I just wondering why you need flash player 10 to test these three tween engine here. And if i can get your source file of testing to test my own engine? Because i’m not very clever at algorithm and coding so if i write a testing file it won’t get the right result or can i give my engine to you and you will plug it in to test?
Thanks for your post… it’s really help much. I’ve read much about code optimizing and just wondering whether any other things to aware of while optimizing code (algorithm way) like object-pool?
@thienhaflash: If you manage the memory yourself you will not get that many GC activity. I tween 1000 objects each second. So the GC is noticeable (especially for TweenLite). GTween for instance has already better memory management than TweenLite but you would notice it only if the whole engine would run faster.
I will definitly post the slides for FOTB/FOT so you will find some ideas there. Typically we have a lot of very specialized data structures where we moved from a highly optimized red-black tree implementation to a very specialized linked-list (it has some sort of cached lookup) in one case and it boosted performance a lot. So what ever you do in most cases it is a very individual optimization you can do. Applying rules for code optimization is simple but optimizations on a structure level are always a hard task.
You need Flash Player 10 because I compile only for Flash Player 10. The tween engine is written for Flash Player 9 and it would not change for 10 because no Array I could convert to Vector is used.
The difference is quite clear here!

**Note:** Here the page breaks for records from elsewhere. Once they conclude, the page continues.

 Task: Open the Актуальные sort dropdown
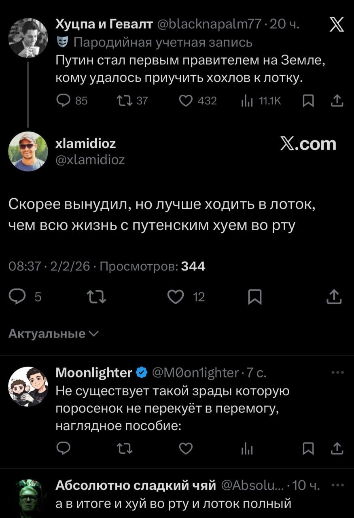(53, 333)
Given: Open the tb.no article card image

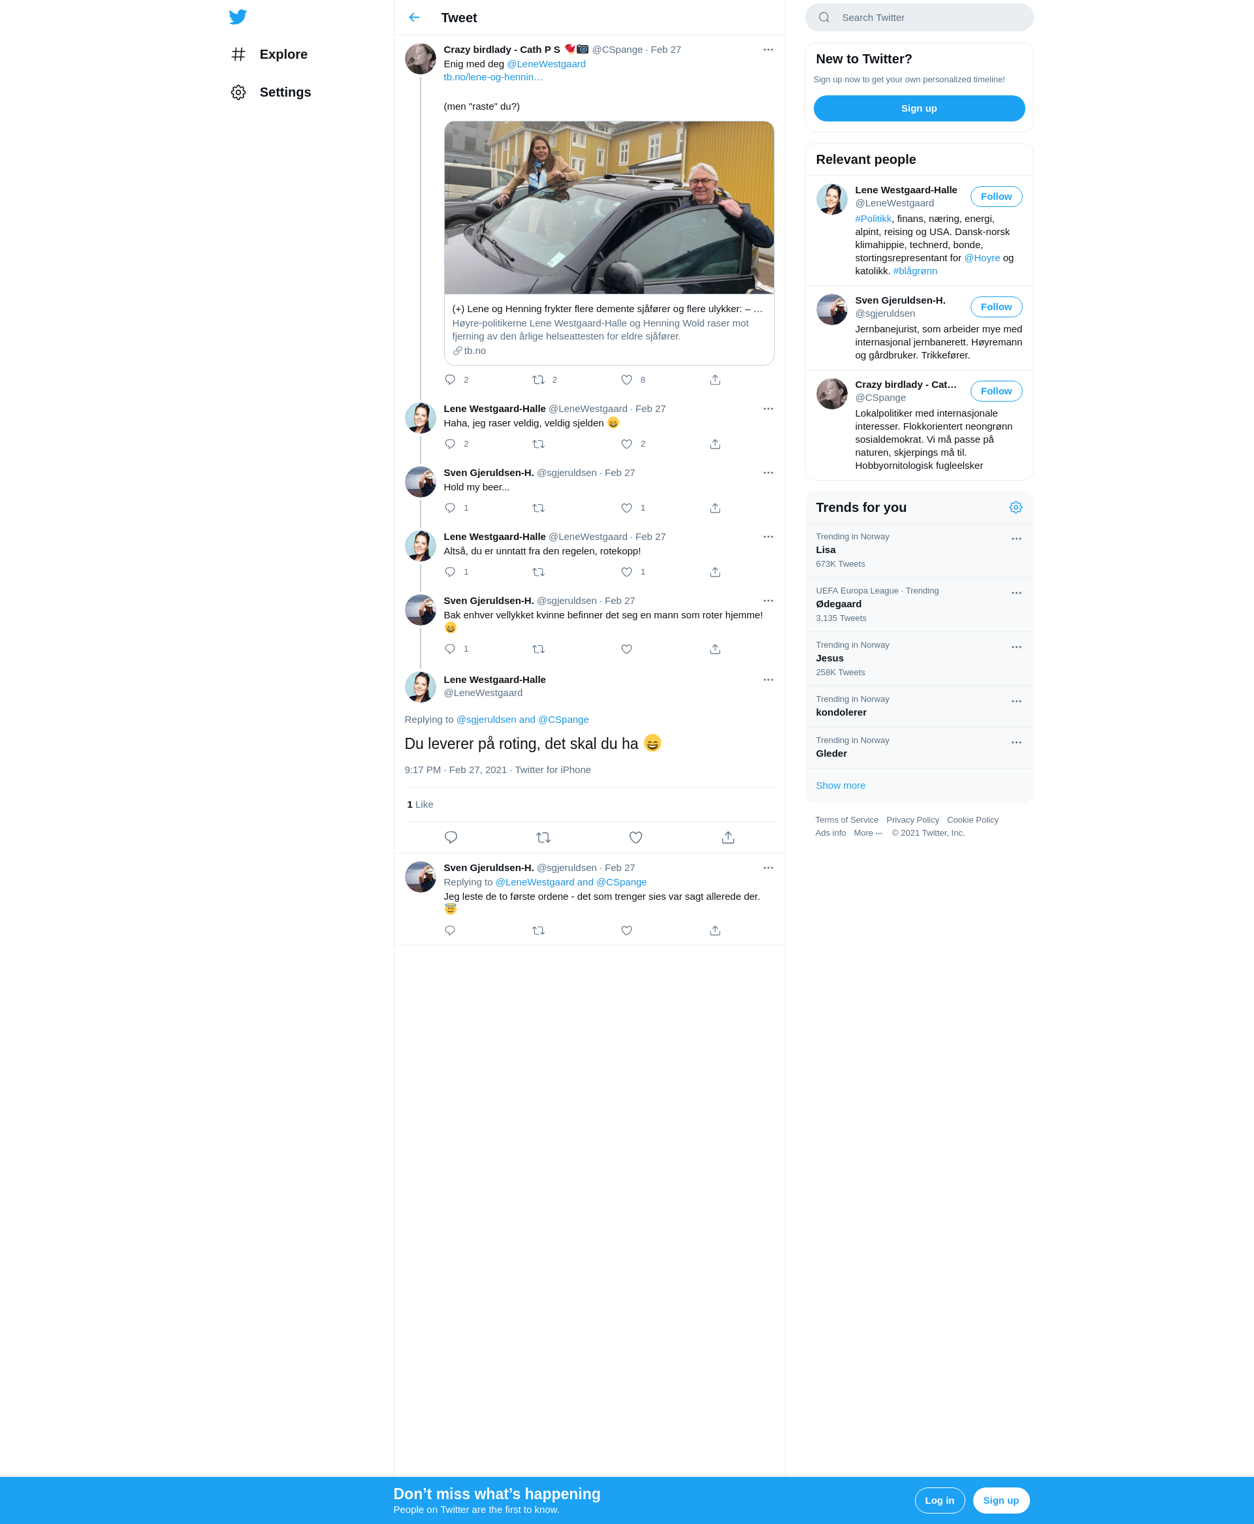Looking at the screenshot, I should coord(609,207).
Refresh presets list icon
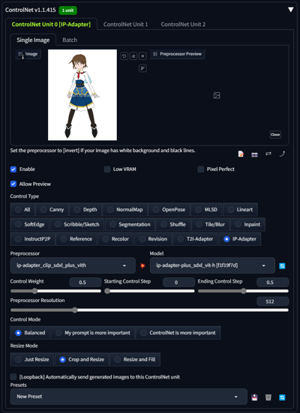300x413 pixels. 282,397
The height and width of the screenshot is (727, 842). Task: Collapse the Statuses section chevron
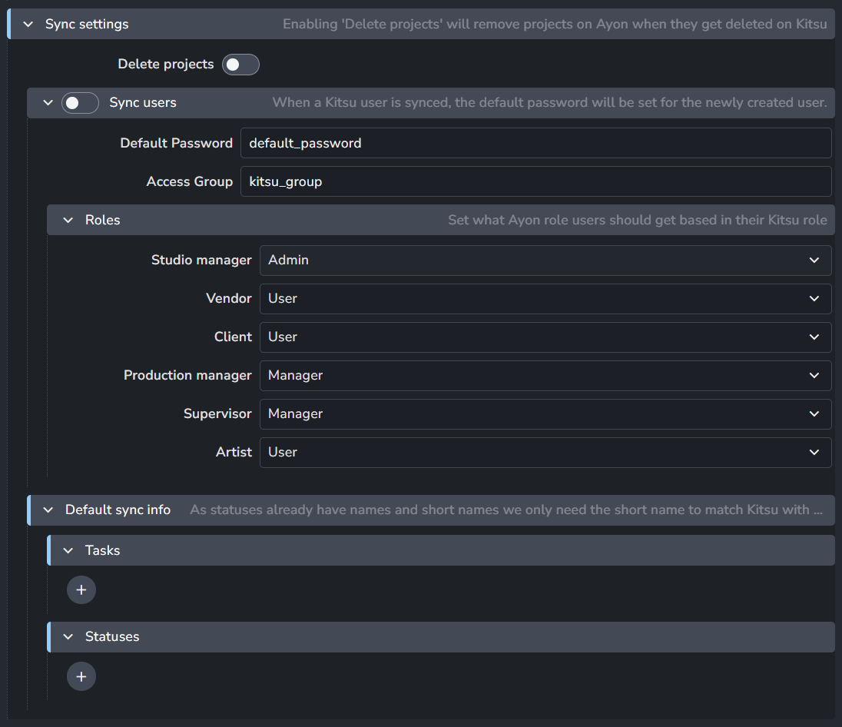[x=68, y=637]
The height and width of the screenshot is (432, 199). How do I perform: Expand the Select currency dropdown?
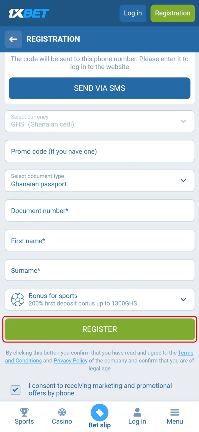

Nice job! Any plans to make the engine available and how do all these engines compare to Tweener? (stop throwing your shoes at me!!)
I think Tweener was slower than the all three engines. I think I have tested it but it is already slower than GTween.
Joa you said “For us the most important thing is having a good memory management.”
Hobnox memory test : 43 Mb (stable)
GTween memory test : 45 to 48 to 45 to 48… Mb
TweenLite memory test : 46 to 48 to 46 to 48… Mb
The diffence between the 3 engines is the stability of the memory usage. But the amount of memory used is not very different.
Can you explain what you like in the memory usage of the Hobnox engine, and why ?
What is the impact of a memory that moves permanently to a few Mb ?
Thanks
first to say, I don’t have fp 10 installed and I don’t see anything until I use the absolute swf path to the tests. (e.g. http://www.joa-ebert.com/files/swf/tween/Hobnox.swf)
on the other hand chrome needs more than 40 mb to display the animations - compared to about 8 to 10 mb in firefox?! heavy difference…
oh… maybe it’s because of the minimum required player version specified in the swfobject?
I wanted to make a comparison between theese tween engines and mine , but you haven’t posted a link to the source of the test , so i made a similar test , the tween engine have the same options as fl.transitions.Tween , only it is faster http://78.90.132.113/many/
Hey Joa, is i possible to get the FLA used for this test?, I have a few tween engines of various approaches, both of which should be solid in memory as I don’t create or destroy objects typically, I also use strong typing, but I’d like to make sure and see how they compare.
Just create 1000 shapes and create a function to tween their x, y, alpha, rotation, scaleX, scaleY with random values. Call that function again when the tween is complete.